4. (Probabilistic) Hough line transform. Given a set of points from edge detection, we detect lines using Hough transformation.
5. Split lines into left and right set. The output of Hough line transformation is a set of lines, represented by two points (x1,y1) and (x2,y2). For each pair of points in the returned set, we split them into left lane points and right lane points by its coefficient.
6. Fitting lines to left and right points. We get two lines for left lane and right lane by fitting a line to each set of points. The output of OpenCV’s line fitting algorithm is a 4-tuple: (x0, y0, vx, vy), where (x0,y0) is a point on the line and (vx,xy) is the line’s co-linear vector.
7. Drawing lines onto the image. To draw a line onto an image, we need two points (start and end). We can compute these points for drawing from the output of step 6 and a specified drawing zone (the trapezoid ROI for example).

## Reflection

### Color space and region of interest

The first pipeline we came up with in this project simply converts the input to gray scale, detect edges by Canny algorithm, and then draw all line that Hough transformation returns. This approach is unstable since it depends heavily on the high and low threshold of the Canny algorithm. Although using a slight Gaussian blur on the gray scale image can reduce noise and improve the quality of the pipeline, imperfection on the road can potentially disturb the pipeline’s robustness.
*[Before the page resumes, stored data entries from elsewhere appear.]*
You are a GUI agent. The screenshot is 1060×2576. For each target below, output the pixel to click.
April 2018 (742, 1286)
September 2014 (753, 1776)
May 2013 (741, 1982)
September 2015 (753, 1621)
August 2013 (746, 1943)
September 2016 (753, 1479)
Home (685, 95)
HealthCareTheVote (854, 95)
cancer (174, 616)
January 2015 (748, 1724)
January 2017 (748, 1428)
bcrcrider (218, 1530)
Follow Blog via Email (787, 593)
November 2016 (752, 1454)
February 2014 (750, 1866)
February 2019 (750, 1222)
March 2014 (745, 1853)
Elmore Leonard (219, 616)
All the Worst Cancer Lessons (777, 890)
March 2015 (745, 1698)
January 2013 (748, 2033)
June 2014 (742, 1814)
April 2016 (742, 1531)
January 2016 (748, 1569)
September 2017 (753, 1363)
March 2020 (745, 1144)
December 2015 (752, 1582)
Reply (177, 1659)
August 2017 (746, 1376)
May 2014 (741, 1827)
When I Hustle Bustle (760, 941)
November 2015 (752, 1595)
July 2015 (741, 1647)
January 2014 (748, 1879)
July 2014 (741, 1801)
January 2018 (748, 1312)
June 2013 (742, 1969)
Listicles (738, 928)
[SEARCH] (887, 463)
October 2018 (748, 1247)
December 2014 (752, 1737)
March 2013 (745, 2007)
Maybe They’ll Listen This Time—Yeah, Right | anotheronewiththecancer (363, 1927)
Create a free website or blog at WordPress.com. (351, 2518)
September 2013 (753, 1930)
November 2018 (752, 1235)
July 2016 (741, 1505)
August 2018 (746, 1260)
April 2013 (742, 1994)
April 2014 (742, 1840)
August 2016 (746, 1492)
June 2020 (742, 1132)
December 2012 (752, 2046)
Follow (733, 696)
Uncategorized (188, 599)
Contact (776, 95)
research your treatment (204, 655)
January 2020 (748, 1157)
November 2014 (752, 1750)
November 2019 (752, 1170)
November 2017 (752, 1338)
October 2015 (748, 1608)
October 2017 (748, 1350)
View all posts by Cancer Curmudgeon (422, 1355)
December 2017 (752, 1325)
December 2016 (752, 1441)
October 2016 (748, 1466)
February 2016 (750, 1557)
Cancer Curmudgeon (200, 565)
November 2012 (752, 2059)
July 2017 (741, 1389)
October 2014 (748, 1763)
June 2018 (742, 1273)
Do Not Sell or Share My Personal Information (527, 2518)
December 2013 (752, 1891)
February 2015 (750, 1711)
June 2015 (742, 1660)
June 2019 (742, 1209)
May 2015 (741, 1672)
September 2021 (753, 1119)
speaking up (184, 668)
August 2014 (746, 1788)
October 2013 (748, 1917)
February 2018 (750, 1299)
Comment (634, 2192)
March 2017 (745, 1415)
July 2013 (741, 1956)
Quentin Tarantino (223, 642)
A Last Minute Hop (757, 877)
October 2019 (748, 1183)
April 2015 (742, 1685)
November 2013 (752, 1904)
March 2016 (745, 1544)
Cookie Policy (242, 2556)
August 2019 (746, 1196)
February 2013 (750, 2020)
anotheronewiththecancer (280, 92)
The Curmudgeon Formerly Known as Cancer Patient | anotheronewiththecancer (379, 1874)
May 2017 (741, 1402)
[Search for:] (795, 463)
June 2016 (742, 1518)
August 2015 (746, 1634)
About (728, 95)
The unused information in our first pipeline is: 1. The region of interest, and 2. The color of the lane lines. By extracting the region of interest, we eliminate unnecessary computation:

In addition to extracting the region of interest, we also filtered out unwanted colors. By default, the image output of cv2.imread is a GBR image. This color representation makes it hard to filter a certain color since all three values (G,B,R) of a pixel represents color. Therefore, we convert the image to HSV color space (Hue, Saturation, Value). In HSV images, a pixel contains the color (hue), the “amount” of that color (saturation), and its brightness (value). This color representation enable us to specify the colors we want to extract. To exact colors, the rule of thumb is to range ±10 in the hue value as following:

hue_range = 10  # Increase for wider color selection
# rgb_color is the (R,G,B) tuple value of the color we want to filter
pixel = np.uint8([[rgb_color]])  # One pixel image
hsv_pixel = cv2.cvtColor(pixel, cv2.COLOR_RGB2HSV)  # Convert to HSV
hue = hsv_pixel[0,0,0]  # Get the hue value of the input (R,G,B)
lowb = np.array((hue-hue_range, 100, 100), dtype=np.uint8)
upb = np.array((hue+hue_range, 255, 255), dtype=np.uint8)
return lowb, upb  # Lower and upper bound for color filtering


To exact black or white color, the code is different since it depends on the saturation and value rather than the hue.

sensitivity = 30
lowwhite = np.array((0,0,255-sensitivity), dtype=np.uint8)
upwhite = np.array((255,sensitivity,255), dtype=np.uint8)
return lowwhite, upwhite  # Lower and upper bound for color filtering


After selecting only the region of interest and the colors, we have the following result:

The image above is a binary image which can be used as a mask to extract the lane lines from the original image. The example of our lane lines detection on static image is shown below.

### Buffered pipeline

The pipeline showed in the previous session performs well on test images and videos. However, with the challenge video, it failed to detect the lane lines for some brief moments when the lighting varies. Furthermore, in all videos, the lane lines between frame doesn’t have smooth transitions. To address this problem, we have several approaches:

1. Limit the movement of lines between frames. We specify a limit $\alpha$ for the displacement of two lines between adjacent frames. The next frame’s line is computed as: $x_t = x_{t-1} + \min{(\alpha, x_t - x_{t-1})}$
2. Store previous lines in a fixed-size buffer, add new line to the buffer for every frame. The output is the weighted average of all the lines in the buffer.
3. Similar to the second approach, but instead of storing line points, we store the lines’ co-linear vectors. The next line’s co-linear vector is the weighted average of the vectors stored in the buffer.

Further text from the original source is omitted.